EXTRATO DO DOCUMENTO —
======

HÁ QUEM
TENHA MEDO QUE O MEDO ACABE
Por Mia Couto, 2011
(Texto publicado
a 19 de Fevereiro de 2014)
A fala que se segue é de 2011. Foi
proferida durante uma Conferência em Estoril, Portugal, numa mesa redonda sobre
a segurança, onde o proeminente escritor moçambicano Mia Couto, um dos justos vencedores
do Prémio Camões em 2013, o mais importante da língua portuguesa, leu um texto por
si escrito para a ocasião e que tem muito, mas muito mesmo, a ver com várias coisas
da nossa vida.
Num simples e sucinto discurso, Mia
Couto começou por dizer o seguinte:
Bom, nada mais inseguro do que um escritor, numa
conferência sobre segurança. Um escritor que se sente um pouco solitário,
porque foi o único convidado nesta e na anterior edição.
Preciso de um abrigo, preciso de um refúgio. É um
texto que vou ler... O Presidente tinha dito que eu devia falar
espontaneamente. Não sou capaz de o fazer em sete minutos. Por isso, eu escrevi este texto que vou
ler e chama-se Murar o Medo.
MURAR O MEDO
O medo foi um dos meus primeiros
mestres.
Antes de ganhar confiança em celestiais criaturas,
aprendi a temer monstros, fantasmas e demônios. Os anjos, quando chegaram, já
era param me guardarem. Os anjos actuavam como uma
espécie de agentes de segurança privada das almas.
Nem sempre os que me protegiam sabiam da
diferença entre o sentimento e a realidade. Isso acontecia, por exemplo, quando
me ensinavam a recear os desconhecidos.
Na realidade, a maior parte da violência
contra as crianças sempre foi praticada, não por estranhos, mas por parentes e
conhecidos. Os fantasmas que serviam na minha infância reproduziam esse velho
engano de que estamos mais seguros em ambiente que reconhecemos.
Os meus anjos da guarda tinham a
ingenuidade de acreditar que eu estaria mais protegido
apenas por não me aventurar para além da fronteira da minha língua, da minha
cultura e do meu território.
O medo foi, afinal, o mestre que mais me
fez desaprender.
Quando deixei a minha casa natal, uma
invisível mão roubava-me a coragem de viver e a audácia de ser eu mesmo. No
horizonte, vislumbravam-se mais muros do que estradas.
Nessa altura algo me sugeria o seguinte:
que há, neste mundo, mais medo de coisas más do que de coisas
más propriamente ditas.

======

DADOS REGISTADOS —
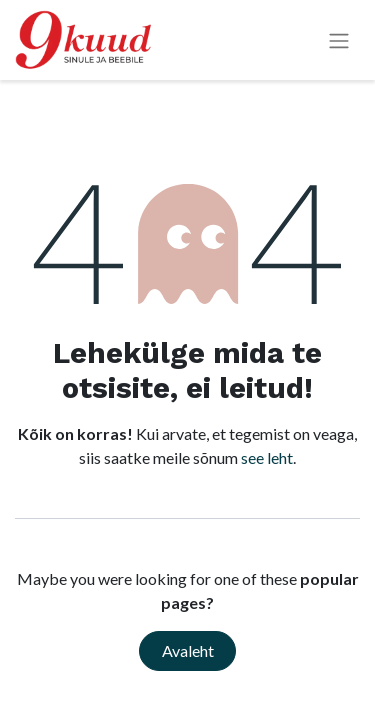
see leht (267, 457)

======

O PEDIDO — Por favor, indique em que cidade e país Mia Couto proferiu a fala de 2011, segundo o extrato do documento.

RESPOSTA ABAIXO — Em Estoril, Portugal.